Assuming the rocket holds up, the robotic repair station travels ten months via electric propulsion. It arrives at its station in 2027. A decade since the idea was born.
Is patience a virtue or a failure of planning? In space, both.
Fixing What’s Broken at 22,000 Miles
The target zone is geosynchronous Earth Orbit (GEO). Roughly 22,367 miles up.
That is far.
Think about the International Space Station. It hangs low, at about 250 miles. GEO is roughly 90 times that height. The physics here matter. At that distance, the orbital period matches Earth’s rotation exactly.
One view. Always looking at the same patch of ground. Ideal for weather data. Telecoms. Military surveillance.
But you cannot just fly a crew up there to swap a part. Too far. Too dangerous.
Usually, when these behemoths run out of maneuvering fuel, their job ends. Even if the electronics are fine. Even if the antenna works perfectly.

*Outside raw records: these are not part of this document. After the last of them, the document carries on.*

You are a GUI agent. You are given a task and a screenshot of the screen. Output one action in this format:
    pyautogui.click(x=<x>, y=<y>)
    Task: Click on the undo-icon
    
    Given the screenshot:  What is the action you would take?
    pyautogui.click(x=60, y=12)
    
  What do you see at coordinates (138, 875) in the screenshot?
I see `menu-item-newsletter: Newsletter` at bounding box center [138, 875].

It is a waste. These assets cost hundreds of millions of dollars each.
RSGS proposes a different endgame. A robotic servicing suite. Dexterous. Agile. It inspects. It re-fuels. It upgrades obsolete hardware.
It fixes things so you don’t have to buy new ones.
Beyond Just Gasoline
Refueling gets all the press. It does not tell the whole story.
Old payloads are a curse. A satellite launched in 2005 might be physically healthy but technologically obsolete today. DARPA notes this frustration explicitly. Owners pay top dollar for systems that are functionally dead because they can’t download new software or swap components.
So they add redundancy. More weight. More cost. Just to hedge against failure.
The RSGS robot cuts that waste. It swaps payloads. It adjusts orbits. It performs preventative maintenance before the anomaly hits.
A geostationary sat typically lasts fifteen years. Starlink satellites in low earth orbit last five, but they are cheap enough to replace rapidly.
GEO sats aren’t cheap. You cannot refresh the constellation every six months like SpaceX does in LEO.
The Race to Service Space
NASA and the US Naval Research Lab are aboard the train with DARPA. The goal is adaptability. Safety. Efficiency.
The market is moving, too. Competitors like Astroscale and Thales Alenia Space are already positioning themselves in on-orbit servicing.
This isn’t a lonely race anymore.
DARPA isn’t just trying to prove a point about mechanics. They are pushing for an operational shift. One where the lifecycle of a satellite is decoupled from its physical hardware.
Imagine a platform that lives for years while the tech inside changes every few months.
Expensive? Maybe.
Possible?
RSGS is launching in two months. The universe will wait. Or it won’t.